Records excerpted from a collection:
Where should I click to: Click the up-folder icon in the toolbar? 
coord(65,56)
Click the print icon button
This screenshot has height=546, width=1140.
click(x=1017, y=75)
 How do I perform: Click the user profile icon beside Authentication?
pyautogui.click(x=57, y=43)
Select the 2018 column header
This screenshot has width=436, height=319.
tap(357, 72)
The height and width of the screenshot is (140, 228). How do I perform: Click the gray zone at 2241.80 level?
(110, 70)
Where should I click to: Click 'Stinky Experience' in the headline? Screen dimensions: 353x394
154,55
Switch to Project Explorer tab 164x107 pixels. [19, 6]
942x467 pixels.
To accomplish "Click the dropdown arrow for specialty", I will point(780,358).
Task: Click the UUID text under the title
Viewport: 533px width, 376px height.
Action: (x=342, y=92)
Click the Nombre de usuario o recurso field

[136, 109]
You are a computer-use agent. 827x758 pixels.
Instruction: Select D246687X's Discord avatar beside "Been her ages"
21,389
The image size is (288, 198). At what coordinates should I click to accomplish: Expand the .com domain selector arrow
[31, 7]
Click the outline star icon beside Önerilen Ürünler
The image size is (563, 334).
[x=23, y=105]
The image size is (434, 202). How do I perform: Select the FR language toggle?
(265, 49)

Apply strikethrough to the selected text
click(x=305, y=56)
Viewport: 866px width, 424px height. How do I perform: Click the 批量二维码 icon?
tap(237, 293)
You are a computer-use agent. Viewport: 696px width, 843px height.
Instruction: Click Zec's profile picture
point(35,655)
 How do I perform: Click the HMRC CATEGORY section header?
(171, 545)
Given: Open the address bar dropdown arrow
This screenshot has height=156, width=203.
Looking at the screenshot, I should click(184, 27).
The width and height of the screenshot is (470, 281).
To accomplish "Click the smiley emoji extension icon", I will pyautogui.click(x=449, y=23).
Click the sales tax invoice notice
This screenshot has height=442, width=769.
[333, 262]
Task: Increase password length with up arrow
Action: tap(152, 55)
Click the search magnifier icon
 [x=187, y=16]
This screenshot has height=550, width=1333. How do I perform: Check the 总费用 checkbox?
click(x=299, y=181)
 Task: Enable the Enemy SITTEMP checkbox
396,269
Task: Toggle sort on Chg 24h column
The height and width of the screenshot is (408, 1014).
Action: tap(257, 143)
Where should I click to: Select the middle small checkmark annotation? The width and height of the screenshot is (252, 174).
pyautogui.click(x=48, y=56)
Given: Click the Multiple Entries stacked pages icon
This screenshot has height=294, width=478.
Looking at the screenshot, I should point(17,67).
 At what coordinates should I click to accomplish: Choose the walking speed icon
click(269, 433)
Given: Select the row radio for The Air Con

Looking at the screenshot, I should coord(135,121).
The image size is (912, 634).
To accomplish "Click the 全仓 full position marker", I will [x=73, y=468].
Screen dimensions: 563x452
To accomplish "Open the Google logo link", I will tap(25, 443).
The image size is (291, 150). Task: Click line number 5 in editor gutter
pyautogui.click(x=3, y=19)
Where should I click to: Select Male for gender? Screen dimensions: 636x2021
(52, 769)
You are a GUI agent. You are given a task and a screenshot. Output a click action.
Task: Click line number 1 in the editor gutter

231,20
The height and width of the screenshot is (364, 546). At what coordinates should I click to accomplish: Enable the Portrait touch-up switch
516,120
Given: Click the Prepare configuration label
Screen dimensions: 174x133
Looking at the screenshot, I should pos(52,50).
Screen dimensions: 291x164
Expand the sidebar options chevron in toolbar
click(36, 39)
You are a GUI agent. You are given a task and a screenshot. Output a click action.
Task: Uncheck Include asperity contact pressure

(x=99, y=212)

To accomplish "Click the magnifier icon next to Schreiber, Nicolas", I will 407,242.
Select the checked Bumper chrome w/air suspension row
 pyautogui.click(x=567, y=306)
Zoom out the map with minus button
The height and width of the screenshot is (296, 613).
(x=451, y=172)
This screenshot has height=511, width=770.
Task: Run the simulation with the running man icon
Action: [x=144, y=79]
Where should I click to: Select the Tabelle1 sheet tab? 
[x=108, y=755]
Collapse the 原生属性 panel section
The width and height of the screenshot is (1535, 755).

• [What is expected]: The answer must be a word-for-word transcription of every record above.

• [Written reply]:
Where should I click to: Click the up-folder icon in the toolbar? 
coord(65,56)
Click the print icon button
This screenshot has height=546, width=1140.
click(x=1017, y=75)
 How do I perform: Click the user profile icon beside Authentication?
pyautogui.click(x=57, y=43)
Select the 2018 column header
This screenshot has width=436, height=319.
tap(357, 72)
The height and width of the screenshot is (140, 228). How do I perform: Click the gray zone at 2241.80 level?
(110, 70)
Where should I click to: Click 'Stinky Experience' in the headline? Screen dimensions: 353x394
154,55
Switch to Project Explorer tab 164x107 pixels. [19, 6]
942x467 pixels.
To accomplish "Click the dropdown arrow for specialty", I will point(780,358).
Task: Click the UUID text under the title
Viewport: 533px width, 376px height.
Action: (x=342, y=92)
Click the Nombre de usuario o recurso field

[136, 109]
You are a computer-use agent. 827x758 pixels.
Instruction: Select D246687X's Discord avatar beside "Been her ages"
21,389
The image size is (288, 198). At what coordinates should I click to accomplish: Expand the .com domain selector arrow
[31, 7]
Click the outline star icon beside Önerilen Ürünler
The image size is (563, 334).
[x=23, y=105]
The image size is (434, 202). How do I perform: Select the FR language toggle?
(265, 49)

Apply strikethrough to the selected text
click(x=305, y=56)
Viewport: 866px width, 424px height. How do I perform: Click the 批量二维码 icon?
tap(237, 293)
You are a computer-use agent. Viewport: 696px width, 843px height.
Instruction: Click Zec's profile picture
point(35,655)
 How do I perform: Click the HMRC CATEGORY section header?
(171, 545)
Given: Open the address bar dropdown arrow
This screenshot has height=156, width=203.
Looking at the screenshot, I should click(184, 27).
The width and height of the screenshot is (470, 281).
To accomplish "Click the smiley emoji extension icon", I will pyautogui.click(x=449, y=23).
Click the sales tax invoice notice
This screenshot has height=442, width=769.
[333, 262]
Task: Increase password length with up arrow
Action: tap(152, 55)
Click the search magnifier icon
 [x=187, y=16]
This screenshot has height=550, width=1333. How do I perform: Check the 总费用 checkbox?
click(x=299, y=181)
 Task: Enable the Enemy SITTEMP checkbox
396,269
Task: Toggle sort on Chg 24h column
The height and width of the screenshot is (408, 1014).
Action: tap(257, 143)
Where should I click to: Select the middle small checkmark annotation? The width and height of the screenshot is (252, 174).
pyautogui.click(x=48, y=56)
Given: Click the Multiple Entries stacked pages icon
This screenshot has height=294, width=478.
Looking at the screenshot, I should point(17,67).
 At what coordinates should I click to accomplish: Choose the walking speed icon
click(269, 433)
Given: Select the row radio for The Air Con

Looking at the screenshot, I should coord(135,121).
The image size is (912, 634).
To accomplish "Click the 全仓 full position marker", I will [x=73, y=468].
Screen dimensions: 563x452
To accomplish "Open the Google logo link", I will tap(25, 443).
The image size is (291, 150). Task: Click line number 5 in editor gutter
pyautogui.click(x=3, y=19)
Where should I click to: Select Male for gender? Screen dimensions: 636x2021
(52, 769)
You are a GUI agent. You are given a task and a screenshot. Output a click action.
Task: Click line number 1 in the editor gutter

231,20
The height and width of the screenshot is (364, 546). At what coordinates should I click to accomplish: Enable the Portrait touch-up switch
516,120
Given: Click the Prepare configuration label
Screen dimensions: 174x133
Looking at the screenshot, I should pos(52,50).
Screen dimensions: 291x164
Expand the sidebar options chevron in toolbar
click(36, 39)
You are a GUI agent. You are given a task and a screenshot. Output a click action.
Task: Uncheck Include asperity contact pressure

(x=99, y=212)

To accomplish "Click the magnifier icon next to Schreiber, Nicolas", I will 407,242.
Select the checked Bumper chrome w/air suspension row
 pyautogui.click(x=567, y=306)
Zoom out the map with minus button
The height and width of the screenshot is (296, 613).
(x=451, y=172)
This screenshot has height=511, width=770.
Task: Run the simulation with the running man icon
Action: [x=144, y=79]
Where should I click to: Select the Tabelle1 sheet tab? 
[x=108, y=755]
Collapse the 原生属性 panel section
The width and height of the screenshot is (1535, 755).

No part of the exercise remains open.